**EXCERPT PROVIDED:**
## begin
The fantasy of the daydream is the most personal, most secret of the acting values. What it means in ordinary language is that we use our imagination in order to fulfill in ourselves what we have more or less determined is our emotional condition before we begin the scene.

-Sanford Meisner

Thursday, March 5, 2009

So how bout that woodshedding today, huh? I felt that we made some strong headway in our scene today. Several things seemed to click in a row. It initially helped that Nate and I defined our environment in which we are performing our scene. I guess that makes sense, however. The more we put our mental state into a real setting with real given circumstances, the more natually the character of Undershaft comes to me. The next thing that Nate and I focused on was the introductory beat in our scene. We did that one beat for more than half the time, but I feel like we may have finally cracked it. It felt right and natural. For several beats after that first one, things seemed to flow more smoothly. Professor Phillips (and Meisner) were definitely on to something by suggesting that everything is a brand new reaction to the beat right before it. That is how it goes in real life isn't it? And these scenes are about verisimilitude are they not? Hmm. I feel kinda dumb now when I type it all out like that.

Get Thee to a Woodshed

From the Urban Dictionary:

woodshedding

meaning to practice or hone skills, particularly musical skills. the origin is from the fact that for purposes of privacy people would go to their woodshed to practice without being overheard

jason spent the last three months smoking grass and woodshedding his banjo skills.
## end
**REQUEST 1:**
Could you output the entries word for word, everything from the line containing "廣田 明成 (538, 318)" down to the last of the entries, with both end lines included?

**GIVEN DATA:**
## begin
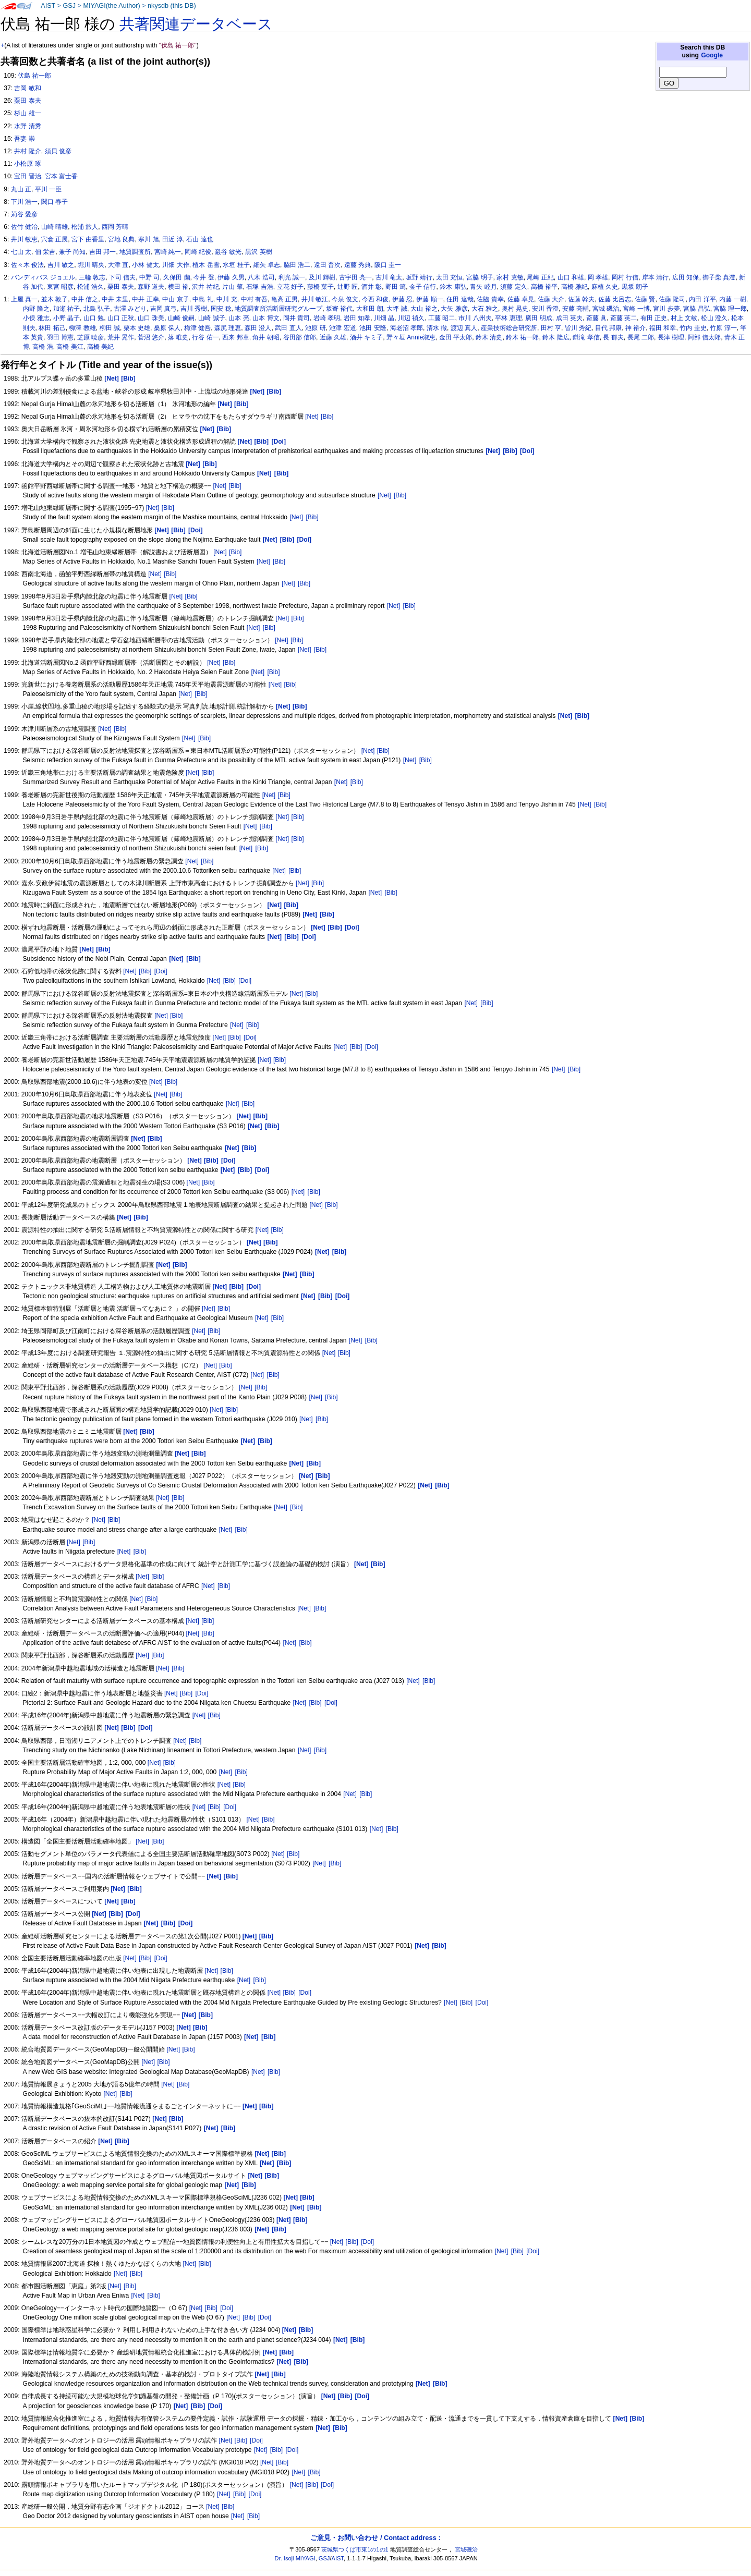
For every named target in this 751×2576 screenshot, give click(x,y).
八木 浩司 (261, 277)
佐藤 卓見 (520, 299)
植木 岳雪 (205, 264)
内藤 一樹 (732, 299)
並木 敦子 (54, 299)
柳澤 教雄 (82, 328)
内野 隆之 (36, 308)
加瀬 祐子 (66, 308)
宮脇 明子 (479, 277)
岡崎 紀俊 (198, 251)
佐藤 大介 (551, 299)
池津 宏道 (342, 328)
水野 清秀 (27, 126)
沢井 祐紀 (205, 286)
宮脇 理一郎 (729, 308)
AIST (48, 5)
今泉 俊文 (345, 299)
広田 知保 (685, 277)
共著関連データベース (196, 24)
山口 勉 (93, 318)
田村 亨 (551, 328)
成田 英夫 (569, 318)
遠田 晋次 (327, 264)
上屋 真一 (24, 299)
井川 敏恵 (24, 239)
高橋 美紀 (100, 346)
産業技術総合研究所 (509, 328)
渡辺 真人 (464, 328)
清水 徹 (437, 328)
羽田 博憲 (60, 337)
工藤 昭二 (441, 318)
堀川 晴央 (91, 264)
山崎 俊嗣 (181, 318)
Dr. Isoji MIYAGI (295, 2558)
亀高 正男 (284, 299)
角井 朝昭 (265, 337)
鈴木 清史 (489, 337)
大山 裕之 (423, 308)
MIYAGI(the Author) (111, 5)
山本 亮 (238, 318)
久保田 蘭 (176, 277)
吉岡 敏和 (27, 88)
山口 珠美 (151, 318)
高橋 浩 (42, 346)
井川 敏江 (314, 299)
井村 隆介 (27, 151)
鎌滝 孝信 (586, 337)
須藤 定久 (513, 286)
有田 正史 (653, 318)
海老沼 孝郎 (406, 328)
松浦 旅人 (84, 226)
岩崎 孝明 (326, 318)
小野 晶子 (66, 318)
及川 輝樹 (322, 277)
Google (712, 55)
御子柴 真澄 (718, 277)
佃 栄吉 (45, 251)
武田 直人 (288, 328)
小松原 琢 (27, 163)
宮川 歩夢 (666, 308)
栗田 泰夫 (120, 286)
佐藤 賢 (645, 299)
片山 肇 (232, 286)
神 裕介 (635, 328)
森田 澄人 (258, 328)
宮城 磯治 (605, 308)
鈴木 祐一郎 (522, 337)
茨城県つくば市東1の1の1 (355, 2549)
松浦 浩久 (90, 286)
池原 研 (315, 328)
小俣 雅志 (36, 318)
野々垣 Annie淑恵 (410, 337)
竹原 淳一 (723, 328)
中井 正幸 (145, 299)
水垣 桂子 (236, 264)
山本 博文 (265, 318)
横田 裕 (178, 286)
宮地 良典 (121, 239)
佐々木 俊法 (27, 264)
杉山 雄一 (27, 113)
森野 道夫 (151, 286)
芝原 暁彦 (90, 337)
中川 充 (226, 299)
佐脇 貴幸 (490, 299)
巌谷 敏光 (228, 251)
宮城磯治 (466, 2549)
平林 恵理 (508, 318)
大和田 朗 (369, 308)
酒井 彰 (371, 286)
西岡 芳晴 (115, 226)
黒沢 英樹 (258, 251)
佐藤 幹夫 (581, 299)
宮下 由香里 (87, 239)
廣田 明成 (538, 318)
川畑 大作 (175, 264)
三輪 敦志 (92, 277)
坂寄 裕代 (339, 308)
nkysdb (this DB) (172, 5)
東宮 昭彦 (60, 286)
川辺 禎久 (411, 318)
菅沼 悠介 (151, 337)
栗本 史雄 (137, 328)
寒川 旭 (148, 239)
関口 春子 (54, 201)
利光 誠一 (291, 277)
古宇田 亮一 (355, 277)
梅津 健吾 (197, 328)
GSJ (69, 5)
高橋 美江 (69, 346)
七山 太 (21, 251)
## end
**REQUEST 2:**
Can you return everything from "meaning to practice" down to "his banjo skills." in the woodshedding post, copied word for word?

**REPLY 1:**
廣田 明成 (538, 318)
川畑 大作 (175, 264)
三輪 敦志 (92, 277)
坂寄 裕代 (339, 308)
nkysdb (this DB) (172, 5)
東宮 昭彦 (60, 286)
川辺 禎久 (411, 318)
菅沼 悠介 (151, 337)
栗本 史雄 (137, 328)
寒川 旭 (148, 239)
関口 春子 (54, 201)
利光 誠一 (291, 277)
古宇田 亮一 (355, 277)
梅津 健吾 (197, 328)
GSJ (69, 5)
高橋 美江 (69, 346)
七山 太 (21, 251)

**REPLY 2:**
meaning to practice or hone skills, particularly musical skills. the origin is from the fact that for purposes of privacy people would go to their woodshed to practice without being overheard

jason spent the last three months smoking grass and woodshedding his banjo skills.